EXERCISE REQUIREMENTS:
A complete answer lists every line of the entries below where the string "Locate" appears.
_ _ _ _ _ _ _
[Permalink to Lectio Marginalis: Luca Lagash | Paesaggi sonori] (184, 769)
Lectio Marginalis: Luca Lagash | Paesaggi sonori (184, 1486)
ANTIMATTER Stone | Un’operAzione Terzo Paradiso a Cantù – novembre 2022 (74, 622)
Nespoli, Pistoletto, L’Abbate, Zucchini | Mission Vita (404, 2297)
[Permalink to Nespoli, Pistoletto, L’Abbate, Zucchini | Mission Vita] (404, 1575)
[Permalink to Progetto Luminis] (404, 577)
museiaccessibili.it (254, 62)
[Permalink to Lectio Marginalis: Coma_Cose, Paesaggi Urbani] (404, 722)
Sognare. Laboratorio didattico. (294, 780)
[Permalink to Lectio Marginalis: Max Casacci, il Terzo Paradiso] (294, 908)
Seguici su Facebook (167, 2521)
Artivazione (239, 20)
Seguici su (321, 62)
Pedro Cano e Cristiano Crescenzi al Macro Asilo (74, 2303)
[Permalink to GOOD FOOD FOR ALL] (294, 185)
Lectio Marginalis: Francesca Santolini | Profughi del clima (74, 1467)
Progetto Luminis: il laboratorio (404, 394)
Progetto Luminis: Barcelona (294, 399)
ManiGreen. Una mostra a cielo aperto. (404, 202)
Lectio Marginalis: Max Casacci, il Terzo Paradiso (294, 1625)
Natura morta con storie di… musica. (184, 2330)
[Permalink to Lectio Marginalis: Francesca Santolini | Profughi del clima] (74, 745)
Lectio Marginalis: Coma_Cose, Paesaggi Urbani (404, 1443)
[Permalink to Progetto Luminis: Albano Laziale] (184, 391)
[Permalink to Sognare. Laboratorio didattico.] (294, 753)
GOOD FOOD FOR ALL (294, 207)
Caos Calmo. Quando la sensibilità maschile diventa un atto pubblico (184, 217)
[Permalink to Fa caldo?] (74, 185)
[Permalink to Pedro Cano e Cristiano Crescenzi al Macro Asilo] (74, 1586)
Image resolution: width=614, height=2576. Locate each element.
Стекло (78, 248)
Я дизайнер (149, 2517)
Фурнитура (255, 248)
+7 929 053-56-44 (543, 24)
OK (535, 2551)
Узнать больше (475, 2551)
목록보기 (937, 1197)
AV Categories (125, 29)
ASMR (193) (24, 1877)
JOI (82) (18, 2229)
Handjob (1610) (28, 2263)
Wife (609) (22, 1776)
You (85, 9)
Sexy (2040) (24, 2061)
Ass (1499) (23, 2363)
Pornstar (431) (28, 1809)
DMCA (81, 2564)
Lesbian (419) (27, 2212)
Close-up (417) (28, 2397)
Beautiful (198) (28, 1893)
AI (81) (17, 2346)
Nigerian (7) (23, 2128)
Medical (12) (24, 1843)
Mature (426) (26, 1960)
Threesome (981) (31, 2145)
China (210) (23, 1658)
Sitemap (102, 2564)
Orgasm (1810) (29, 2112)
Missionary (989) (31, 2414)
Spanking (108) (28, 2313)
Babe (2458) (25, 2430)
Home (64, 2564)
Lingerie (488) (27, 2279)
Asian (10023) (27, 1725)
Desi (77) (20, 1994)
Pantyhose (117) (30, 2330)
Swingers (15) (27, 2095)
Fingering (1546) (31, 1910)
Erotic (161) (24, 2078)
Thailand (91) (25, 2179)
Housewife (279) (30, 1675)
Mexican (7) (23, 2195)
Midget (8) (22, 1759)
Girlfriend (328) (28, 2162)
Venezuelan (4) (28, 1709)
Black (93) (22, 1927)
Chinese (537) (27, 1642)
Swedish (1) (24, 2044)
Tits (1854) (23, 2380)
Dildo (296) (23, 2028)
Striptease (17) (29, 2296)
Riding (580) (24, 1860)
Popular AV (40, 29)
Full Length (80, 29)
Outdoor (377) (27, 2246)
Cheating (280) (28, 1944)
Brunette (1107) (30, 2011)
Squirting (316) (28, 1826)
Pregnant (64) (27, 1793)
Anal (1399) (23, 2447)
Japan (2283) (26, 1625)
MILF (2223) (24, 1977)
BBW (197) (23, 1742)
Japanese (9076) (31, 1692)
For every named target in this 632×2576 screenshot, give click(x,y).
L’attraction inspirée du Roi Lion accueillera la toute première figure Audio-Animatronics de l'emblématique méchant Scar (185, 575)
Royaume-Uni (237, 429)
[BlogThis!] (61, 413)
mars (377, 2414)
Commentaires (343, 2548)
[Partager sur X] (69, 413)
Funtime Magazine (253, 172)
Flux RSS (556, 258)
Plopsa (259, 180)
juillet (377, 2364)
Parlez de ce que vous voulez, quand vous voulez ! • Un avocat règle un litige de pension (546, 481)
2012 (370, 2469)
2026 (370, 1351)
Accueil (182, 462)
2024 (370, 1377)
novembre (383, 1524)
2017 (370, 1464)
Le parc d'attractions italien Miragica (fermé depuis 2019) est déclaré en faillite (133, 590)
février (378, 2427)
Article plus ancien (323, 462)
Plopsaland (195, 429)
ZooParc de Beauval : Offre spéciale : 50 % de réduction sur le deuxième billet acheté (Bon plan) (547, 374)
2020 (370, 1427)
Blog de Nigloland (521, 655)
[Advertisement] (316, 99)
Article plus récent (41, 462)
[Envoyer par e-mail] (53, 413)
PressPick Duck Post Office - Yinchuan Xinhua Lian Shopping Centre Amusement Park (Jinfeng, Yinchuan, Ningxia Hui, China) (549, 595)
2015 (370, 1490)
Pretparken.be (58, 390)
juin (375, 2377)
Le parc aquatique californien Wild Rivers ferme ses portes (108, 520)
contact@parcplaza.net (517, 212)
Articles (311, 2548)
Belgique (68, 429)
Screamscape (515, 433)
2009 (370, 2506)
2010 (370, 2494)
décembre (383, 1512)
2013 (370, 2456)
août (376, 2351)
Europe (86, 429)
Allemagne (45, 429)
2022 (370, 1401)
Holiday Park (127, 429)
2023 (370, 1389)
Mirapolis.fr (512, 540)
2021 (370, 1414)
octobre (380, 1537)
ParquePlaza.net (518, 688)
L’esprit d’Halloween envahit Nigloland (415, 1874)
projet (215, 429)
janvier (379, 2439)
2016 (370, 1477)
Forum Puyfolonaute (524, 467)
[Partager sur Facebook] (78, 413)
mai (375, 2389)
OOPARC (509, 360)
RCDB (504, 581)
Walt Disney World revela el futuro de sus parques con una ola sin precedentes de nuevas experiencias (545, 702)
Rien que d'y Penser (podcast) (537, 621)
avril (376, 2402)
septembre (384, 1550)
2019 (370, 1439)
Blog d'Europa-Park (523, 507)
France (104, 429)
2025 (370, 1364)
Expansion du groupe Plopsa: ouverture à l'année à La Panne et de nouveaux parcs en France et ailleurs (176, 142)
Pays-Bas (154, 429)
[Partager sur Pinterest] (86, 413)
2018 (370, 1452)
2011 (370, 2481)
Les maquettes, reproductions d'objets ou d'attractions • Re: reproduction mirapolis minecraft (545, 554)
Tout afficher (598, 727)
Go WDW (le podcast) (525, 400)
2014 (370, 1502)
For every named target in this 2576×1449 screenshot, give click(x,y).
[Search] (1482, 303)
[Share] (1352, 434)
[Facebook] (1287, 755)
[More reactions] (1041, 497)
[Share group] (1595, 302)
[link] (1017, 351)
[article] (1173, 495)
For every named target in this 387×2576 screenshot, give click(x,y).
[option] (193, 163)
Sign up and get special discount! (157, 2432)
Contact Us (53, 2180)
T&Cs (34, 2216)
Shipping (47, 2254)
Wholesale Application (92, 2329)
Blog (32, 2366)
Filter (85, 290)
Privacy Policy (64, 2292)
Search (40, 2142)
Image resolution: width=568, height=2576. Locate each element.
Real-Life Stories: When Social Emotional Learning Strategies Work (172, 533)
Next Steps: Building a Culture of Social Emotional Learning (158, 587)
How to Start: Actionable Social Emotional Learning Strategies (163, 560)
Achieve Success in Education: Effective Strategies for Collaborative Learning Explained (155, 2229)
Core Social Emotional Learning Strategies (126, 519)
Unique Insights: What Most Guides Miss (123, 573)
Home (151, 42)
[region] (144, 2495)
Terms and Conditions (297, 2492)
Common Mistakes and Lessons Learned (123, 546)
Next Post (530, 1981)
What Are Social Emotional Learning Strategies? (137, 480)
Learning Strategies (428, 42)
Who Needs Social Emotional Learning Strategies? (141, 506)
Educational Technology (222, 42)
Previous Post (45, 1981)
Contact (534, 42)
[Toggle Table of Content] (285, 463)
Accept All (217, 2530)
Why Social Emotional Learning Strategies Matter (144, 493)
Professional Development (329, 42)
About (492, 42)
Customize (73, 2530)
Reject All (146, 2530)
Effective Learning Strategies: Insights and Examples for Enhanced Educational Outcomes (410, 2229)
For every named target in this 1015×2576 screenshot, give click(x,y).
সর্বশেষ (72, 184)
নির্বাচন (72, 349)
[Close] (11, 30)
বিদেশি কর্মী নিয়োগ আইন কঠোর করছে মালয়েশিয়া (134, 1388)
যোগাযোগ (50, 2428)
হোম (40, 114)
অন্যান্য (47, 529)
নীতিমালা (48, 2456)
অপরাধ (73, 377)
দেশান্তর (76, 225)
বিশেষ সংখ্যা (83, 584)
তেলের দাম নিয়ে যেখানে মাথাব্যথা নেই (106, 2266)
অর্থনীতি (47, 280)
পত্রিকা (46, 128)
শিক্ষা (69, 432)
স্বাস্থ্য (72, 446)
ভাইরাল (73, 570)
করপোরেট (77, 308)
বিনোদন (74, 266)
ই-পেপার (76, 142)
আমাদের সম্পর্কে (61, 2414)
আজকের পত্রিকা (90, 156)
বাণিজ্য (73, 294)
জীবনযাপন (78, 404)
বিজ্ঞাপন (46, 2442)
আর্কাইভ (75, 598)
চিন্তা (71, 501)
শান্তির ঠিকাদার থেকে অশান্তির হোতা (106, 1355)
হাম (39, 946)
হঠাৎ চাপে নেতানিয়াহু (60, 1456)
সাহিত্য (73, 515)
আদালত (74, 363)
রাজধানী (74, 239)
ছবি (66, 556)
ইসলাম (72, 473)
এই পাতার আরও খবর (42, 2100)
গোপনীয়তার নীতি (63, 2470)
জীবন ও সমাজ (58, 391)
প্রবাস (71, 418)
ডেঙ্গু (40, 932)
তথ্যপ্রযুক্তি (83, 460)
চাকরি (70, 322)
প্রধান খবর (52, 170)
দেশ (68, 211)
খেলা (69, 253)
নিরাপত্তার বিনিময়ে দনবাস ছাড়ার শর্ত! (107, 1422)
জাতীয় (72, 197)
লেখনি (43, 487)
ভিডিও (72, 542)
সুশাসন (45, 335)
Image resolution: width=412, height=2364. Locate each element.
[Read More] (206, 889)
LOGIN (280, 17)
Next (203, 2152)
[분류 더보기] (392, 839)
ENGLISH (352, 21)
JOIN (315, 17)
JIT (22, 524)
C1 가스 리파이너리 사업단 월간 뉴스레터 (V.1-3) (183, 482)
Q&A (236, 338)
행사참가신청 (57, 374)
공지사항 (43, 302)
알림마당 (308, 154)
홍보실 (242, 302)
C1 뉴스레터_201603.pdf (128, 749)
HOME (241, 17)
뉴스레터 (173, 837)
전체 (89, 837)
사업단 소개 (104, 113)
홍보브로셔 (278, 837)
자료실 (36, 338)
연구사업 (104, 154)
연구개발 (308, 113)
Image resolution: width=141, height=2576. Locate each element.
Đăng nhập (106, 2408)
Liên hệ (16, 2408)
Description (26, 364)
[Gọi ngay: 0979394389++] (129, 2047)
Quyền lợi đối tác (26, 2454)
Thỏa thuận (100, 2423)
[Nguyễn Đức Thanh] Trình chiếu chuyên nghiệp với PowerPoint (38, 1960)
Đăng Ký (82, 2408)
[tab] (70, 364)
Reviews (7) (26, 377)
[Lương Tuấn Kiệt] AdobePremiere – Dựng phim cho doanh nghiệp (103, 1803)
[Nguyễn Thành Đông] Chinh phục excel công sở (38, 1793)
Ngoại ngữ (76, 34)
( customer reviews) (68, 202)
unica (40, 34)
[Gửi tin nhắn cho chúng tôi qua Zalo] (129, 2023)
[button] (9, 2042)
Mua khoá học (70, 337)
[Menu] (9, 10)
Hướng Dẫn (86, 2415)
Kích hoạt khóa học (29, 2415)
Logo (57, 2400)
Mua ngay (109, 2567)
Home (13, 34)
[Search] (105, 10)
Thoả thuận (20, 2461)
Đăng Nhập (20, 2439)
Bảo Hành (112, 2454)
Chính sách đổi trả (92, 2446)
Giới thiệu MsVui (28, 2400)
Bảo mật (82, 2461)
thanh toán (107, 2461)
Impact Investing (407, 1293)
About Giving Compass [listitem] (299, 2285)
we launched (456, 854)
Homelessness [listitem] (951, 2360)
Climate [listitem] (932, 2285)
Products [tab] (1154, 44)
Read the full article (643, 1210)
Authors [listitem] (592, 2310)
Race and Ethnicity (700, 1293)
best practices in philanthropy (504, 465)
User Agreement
_ _ _ _ _ _ _
PROBLEM SOLUTION:
Image resolution: width=614, height=2576. Locate each element.
Image resolution: width=568, height=2576. Locate each element.
Image resolution: width=412, height=2364. Locate each element.
Image resolution: width=141, height=2576. Locate each element.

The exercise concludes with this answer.